Survey respondents also estimated that a major data breach would cost their company $707,000, on average. However, even with these high financial stakes a rift between InfoSec and IT is apparent and persists despite the threat to business.
InfoSec managers point at a skills and talent shortage, followed by misconfigured infrastructure and unaddressed vulnerabilities. IT managers said the highest risk stems from unintentional employee leaks and endpoint attacks. The reality lies somewhere in between…
…to Disagree
An emerging SecOps mindset must apply some of the same principles proven out by DevOps best practices that have been established before. The State of XOps report findings indicate how close, or far, we are from getting there.
Despite the obvious benefits of improving team alignment, 54% of InfoSec leaders say they communicate effectively with IT professionals. However, only 45% of IT professionals agree. Collaboration and communication that is only effective half of the time is a dismal success rate but it also starts to explain a track record of wide-spread infrastructure vulnerability and data exploits.
Technology Impacts Team Effectiveness and InfoSec Outcomes
However, in companies where technology is used to help IT and InfoSec teams collaborate, managers are four times more likely to say their teams communicate effectively on important tasks than companies that don’t use such technology.
But more importantly, the data also revealed that organizations using software to help IT and InfoSec teams collaborate and align are three times more confident in the effectiveness of their information security efforts.
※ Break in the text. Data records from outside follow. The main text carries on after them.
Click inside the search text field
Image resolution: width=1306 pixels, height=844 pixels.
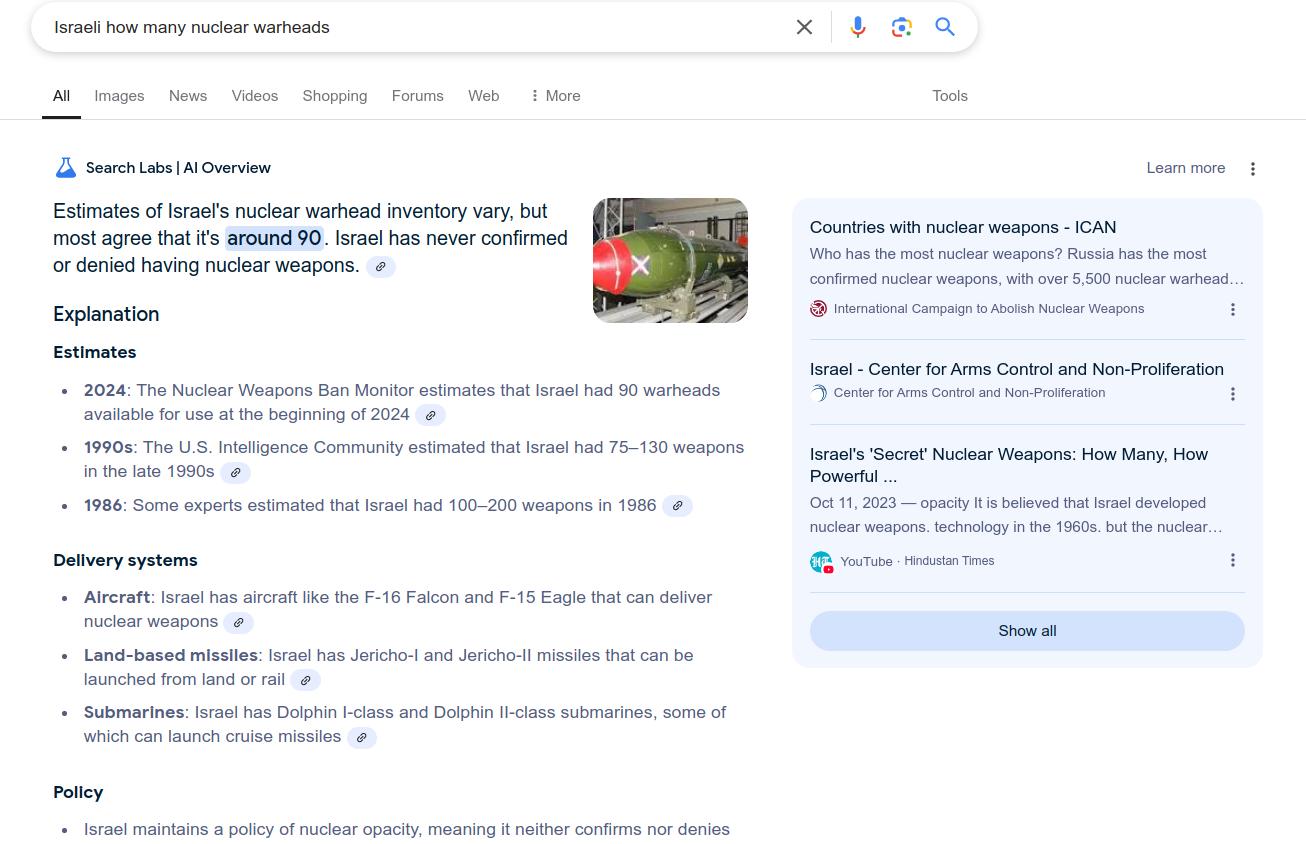point(400,27)
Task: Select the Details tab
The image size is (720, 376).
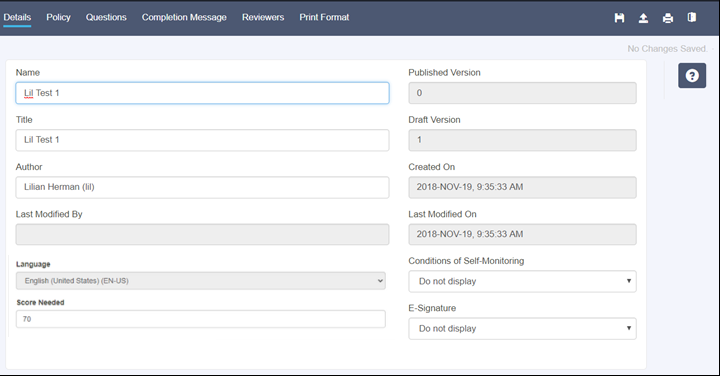Action: pos(17,17)
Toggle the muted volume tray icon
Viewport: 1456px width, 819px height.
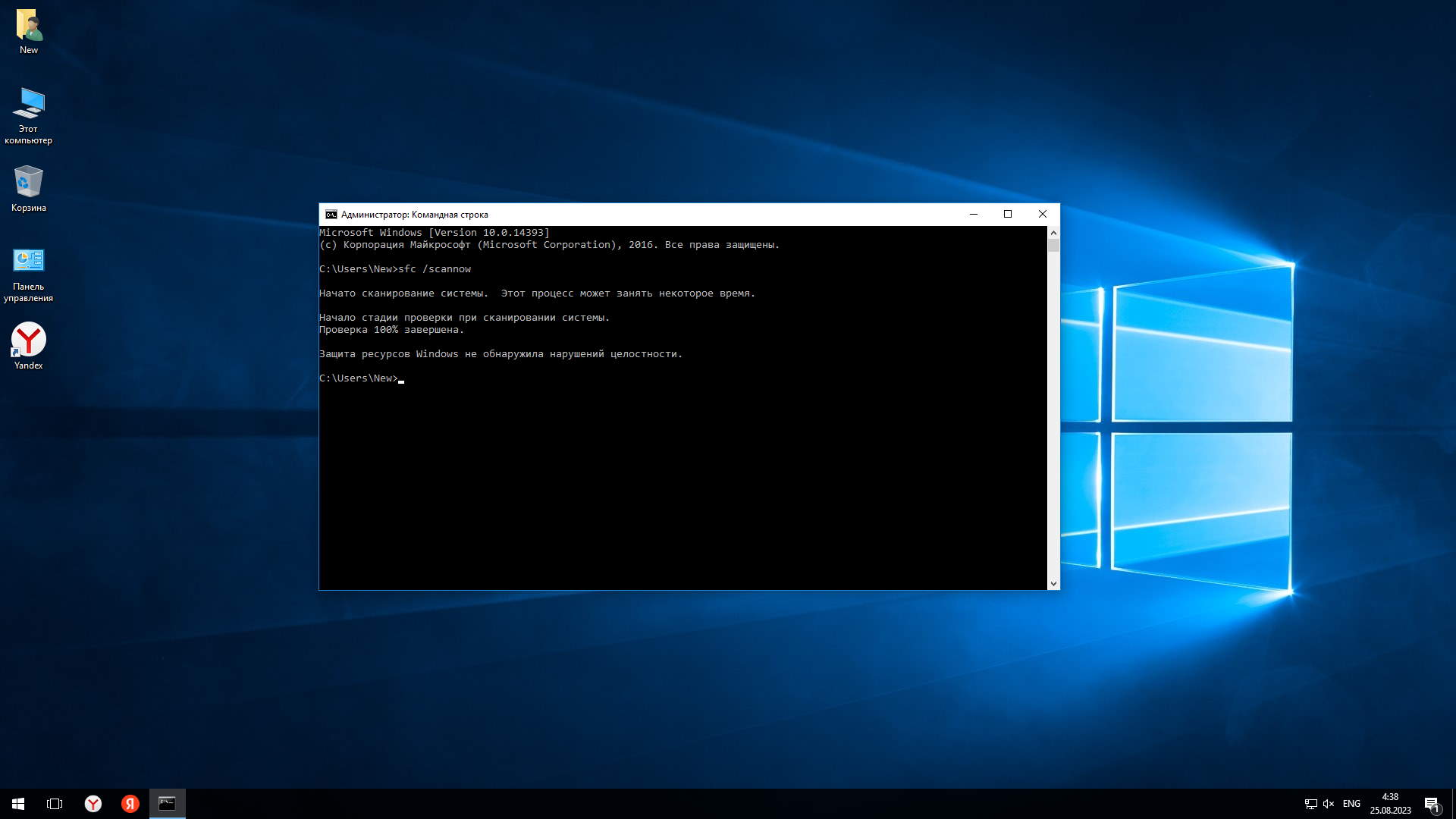(x=1329, y=804)
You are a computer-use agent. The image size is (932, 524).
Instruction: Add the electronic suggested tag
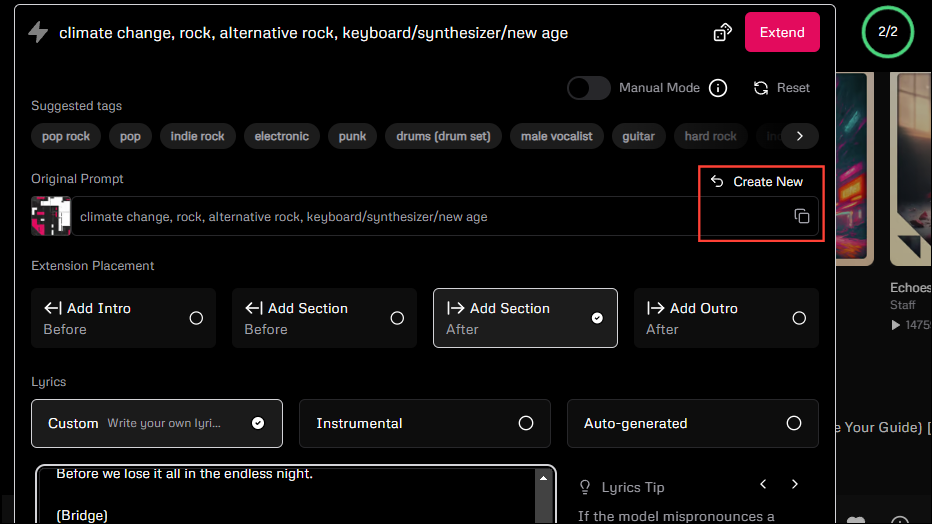point(281,136)
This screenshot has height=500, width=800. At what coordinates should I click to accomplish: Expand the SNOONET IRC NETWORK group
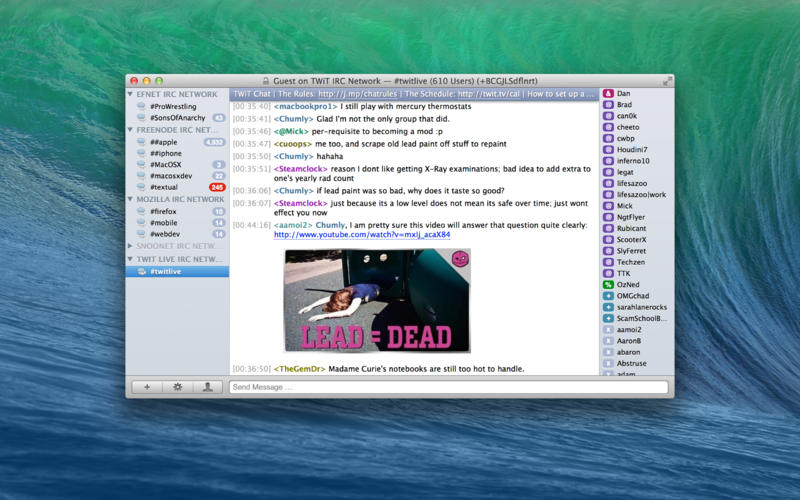(132, 245)
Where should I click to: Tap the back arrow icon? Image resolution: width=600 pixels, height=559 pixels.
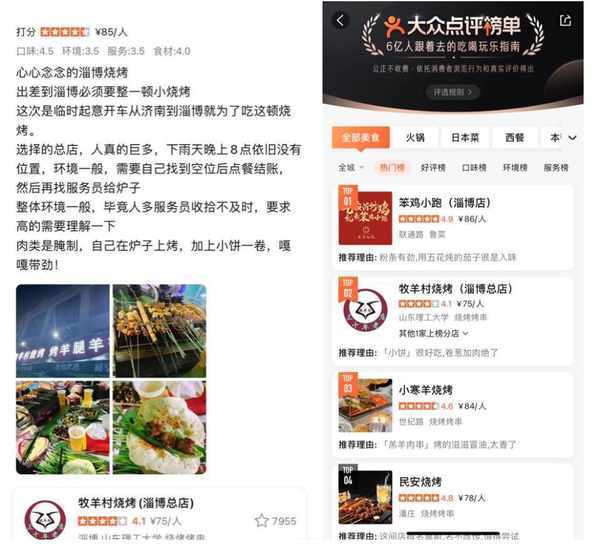341,20
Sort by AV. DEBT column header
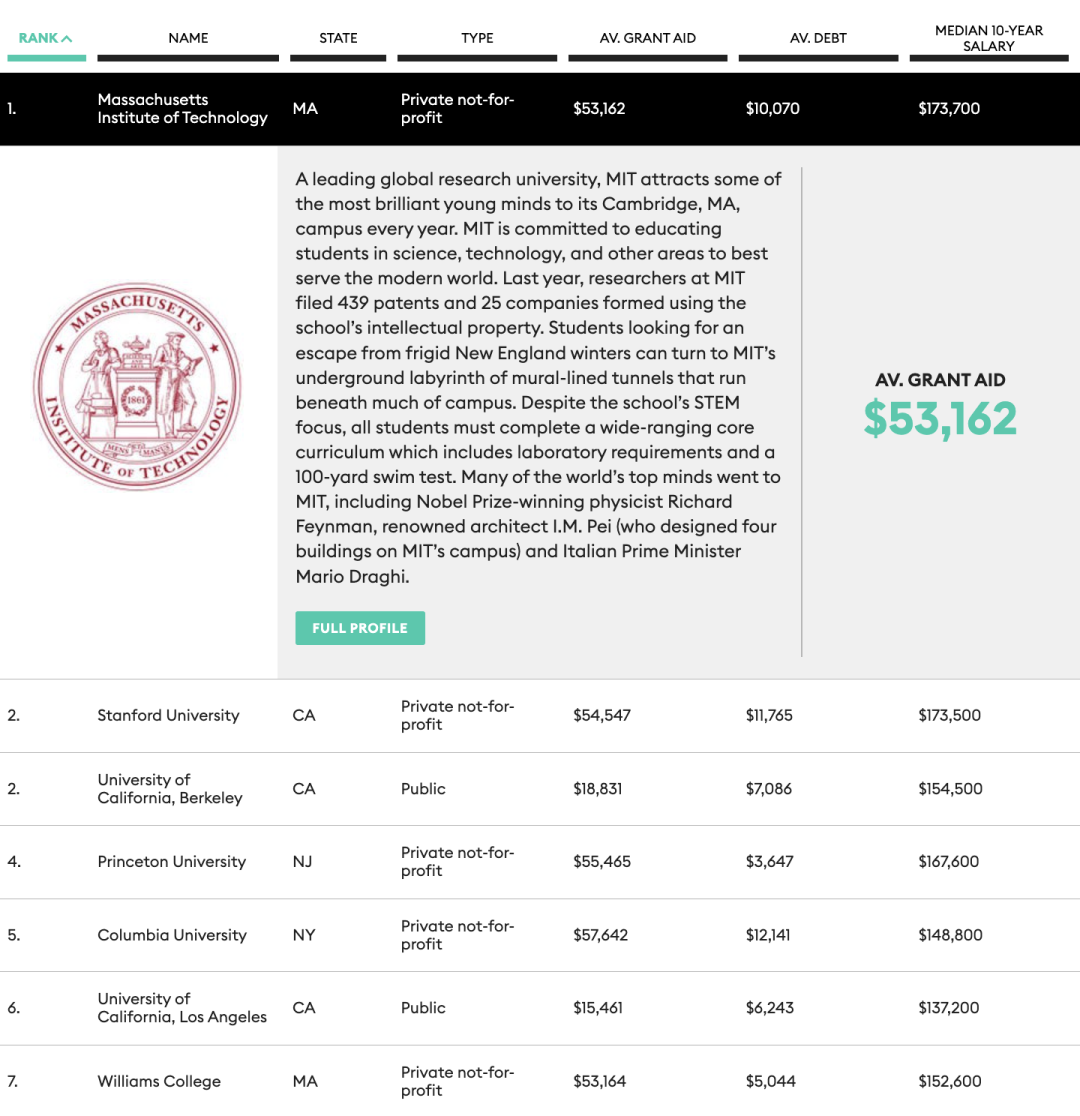The height and width of the screenshot is (1116, 1080). [818, 38]
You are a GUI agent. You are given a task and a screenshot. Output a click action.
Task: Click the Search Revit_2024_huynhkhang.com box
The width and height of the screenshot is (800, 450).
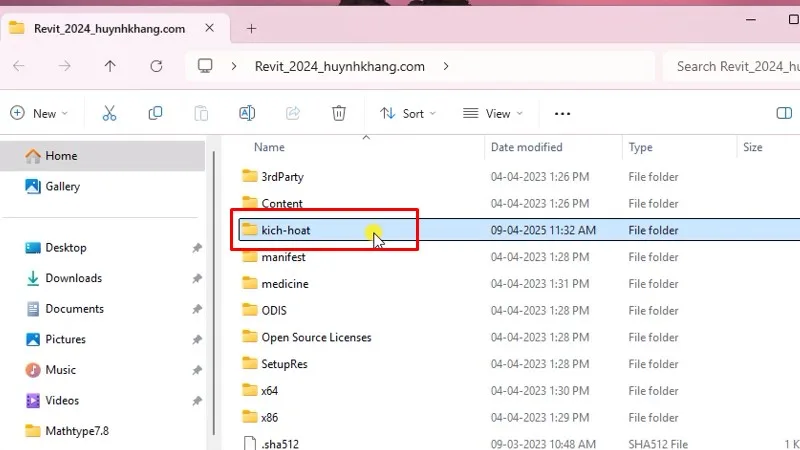click(735, 66)
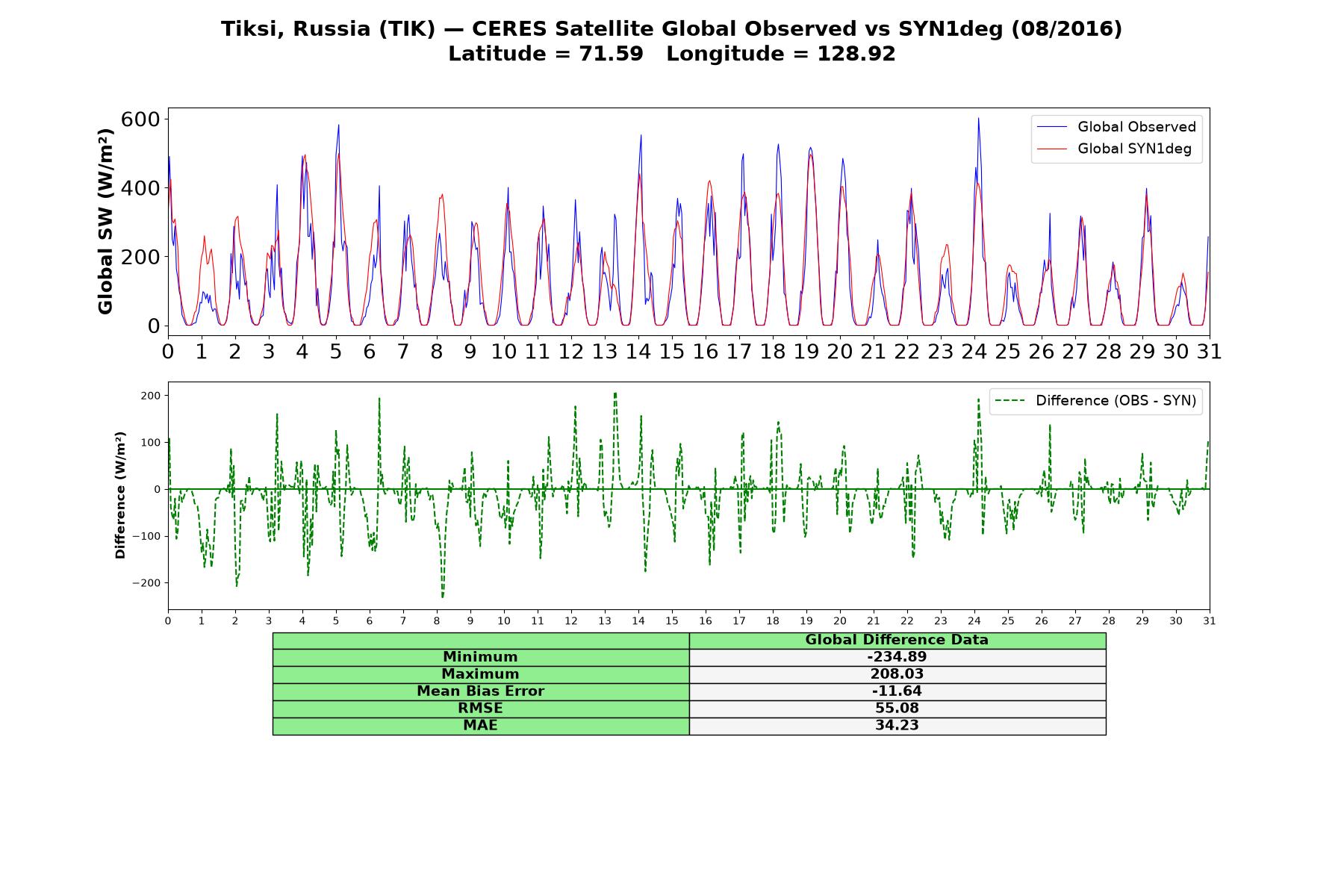Click the Global Difference Data table header
The image size is (1344, 896).
(897, 640)
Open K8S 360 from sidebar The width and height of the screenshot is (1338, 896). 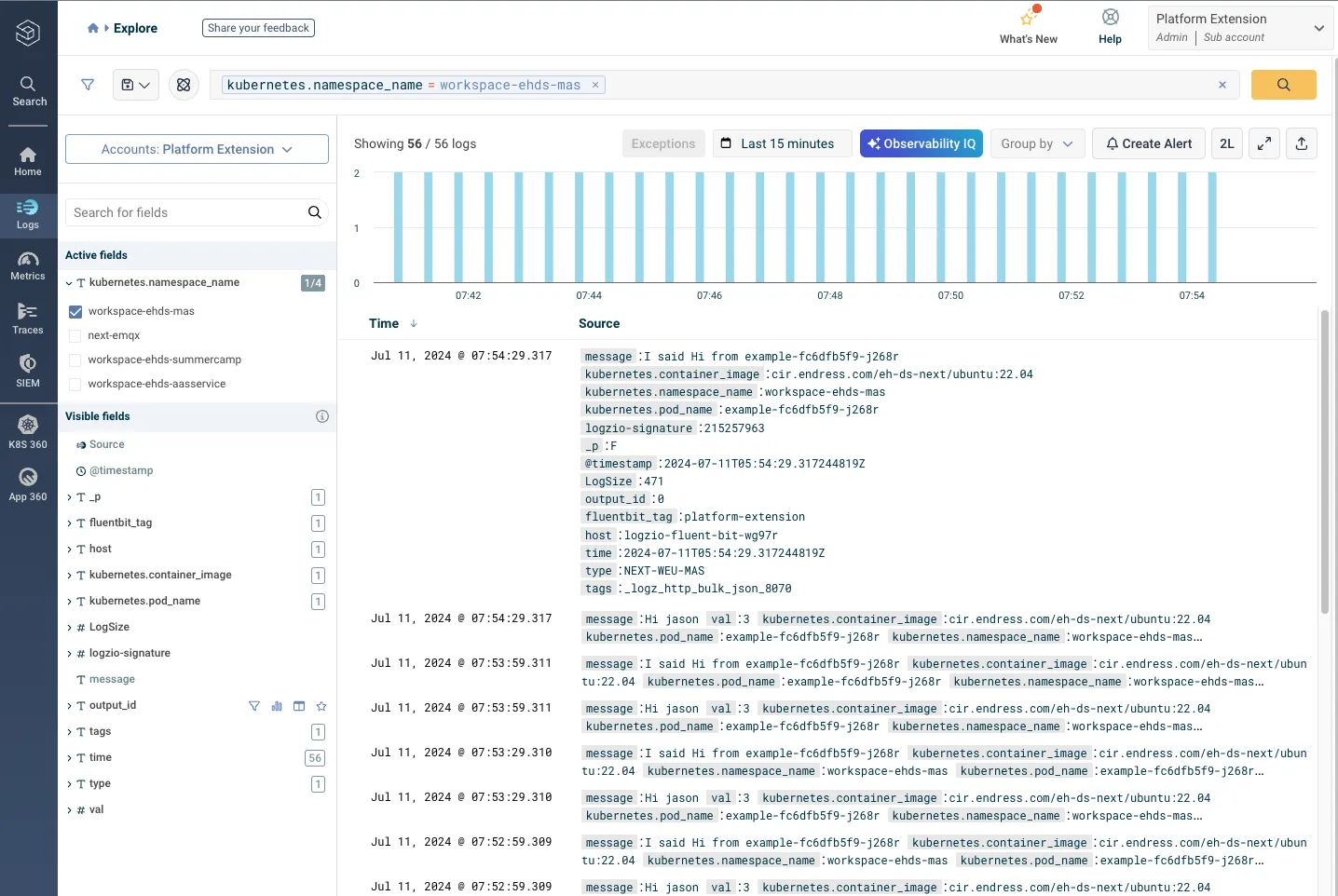28,432
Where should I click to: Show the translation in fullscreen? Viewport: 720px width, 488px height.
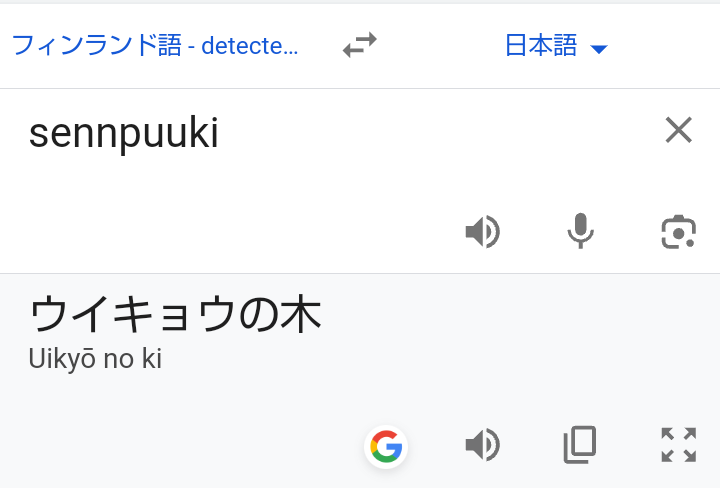pyautogui.click(x=678, y=445)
While better collaboration is nice, it means nothing if infosec effectiveness doesn’t improve. This is the objective.
Correlated, the data suggests that companies that automate the work of infosec tasks are five times more likely to say their IT and InfoSec teams collaborate better.
Weren’t robots supposed to have all the tedious jobs by now?
Automated security operations eliminate the most tedious, dreaded security tasks as cited by both IT and InfoSec professionals. These are:
- Both IT and infosec pros agree that patch management is the most dreaded task.
- Infosec pros despise the work of vulnerability prioritization.
- IT pros hate compliance audits.
According to Forrester Research, “Today’s security initiatives are impossible to execute manually. As infrastructure-as-code, edge computing and internet-of-things solutions proliferate, organizations must leverage automation to protect their business technology strategies.”
What dev and ops teams did for agile tech innovation, security and ops teams need to do for real and continuous infrastructure security. The SecOps mantra must be to get integrated security operations teams to collaborate better and automate more. The objective is simple — build a truly secure fortress around digital business by creating consensus, fixing issues, and securing infrastructure.